Wednesday, August 25, 2010
My hang-up with brown rice is that it takes twice as long (or more) to cook than regular rice. Usually, I just take the easy route and go with the white stuff, but this dish compels me to go through the extra trouble. I try to convince myself that it's healthy, since it's made with brown rice and all. We'll just conveniently overlook the four tablespoons of butter in there.
I made this the other day to go with Jaden's beef with broccoli, which you have to try. It will forever change your thinking about oyster sauce. Then I made it to accompany the curry chicken and broccoli casserole that is my husband's most requested dish.
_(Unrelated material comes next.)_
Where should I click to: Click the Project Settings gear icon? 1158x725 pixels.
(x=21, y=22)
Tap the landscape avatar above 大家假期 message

Heaven! But really, my favorite way to eat this rice is straight up, by the forkful, while I'm setting the table and getting the rest of dinner ready.
1 1/2 cups brown rice
4 tbsp butter
3 1/2 cups water
1 tsp salt
1 slivered red onion
2 cloves garlic
6 or 7 fresh basil leaves
Yield: 6 servings
Begin by measuring the 3 1/2 cups water and keep it close by for the time you'll need to add it to the rice. I find that it's easier for me to have it on hand at the beginning, than to risk burning the rice while measuring water. (Learned that the hard way.)
To brown the rice, put it and two tablespoons of the butter in a large sauce pan, on high heat. I like to use a large pan so that the uncooked rice lays no thicker than 3/4ths of an inch when placed in the pan.
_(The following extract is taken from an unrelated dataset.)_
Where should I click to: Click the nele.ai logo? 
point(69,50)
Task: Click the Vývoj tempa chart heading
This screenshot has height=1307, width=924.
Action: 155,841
This provides enough surface area for the water to effectively soak into the rice in time. If the pot is too small and the rice is too deep, the water will pool at the bottom and you'll have uncooked rice soup when the time is up. (Learned that the hard way, too.)
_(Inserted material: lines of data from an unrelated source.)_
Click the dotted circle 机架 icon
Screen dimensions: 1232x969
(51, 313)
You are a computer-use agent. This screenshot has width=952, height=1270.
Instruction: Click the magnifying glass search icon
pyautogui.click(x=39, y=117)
Stir the rice constantly as it browns in the butter to prevent it from scorching. Saute until it's lightly browned, like so,
then immediately pour in the water. It will instantly begin to boil. Turn the heat down to medium low (a 3 out of 10 on my electric stove top).
Stir in one teaspoon of salt, put the lid on, and set a kitchen timer for 45 minutes. Once the time is up, keep the lid on and turn the heat off. Let the rice sit for five more minutes before removing the lid.
While the rice is cooking, sliver the red onion.
Prepare the basil and garlic and set aside, to be added to the sauteed onions in the final stages.
Rinse the basil leaves, pat them dry, and then loosely bunch them together to chop them.
Heat the remaining two tablespoons of butter in a frying pan on medium high heat. Add the onions when the butter begins to bubble.
Gently stir to coat the onions with butter, then let the onions lightly caramelize for a few minutes by disturbing them as little as possible, but move them around enough to keep them from burning. Turn the heat down if the butter is turning brown.
Continue to saute the onions, periodically stirring them to keep them from burning, until they begin to turn golden brown on the edges.
Once the onions have softened and are somewhat translucent, stir in two cloves of minced garlic and saute for a minute or two more to gently cook the garlic.
Remove from the heat and stir in the chopped basil.
When the rice is finished, fold the onion mixture into the rice.
Garnish with a little fresh basil, and pat yourself on the back for making something so healthy. (Butter? What butter? I don't see half a stick of butter in this.)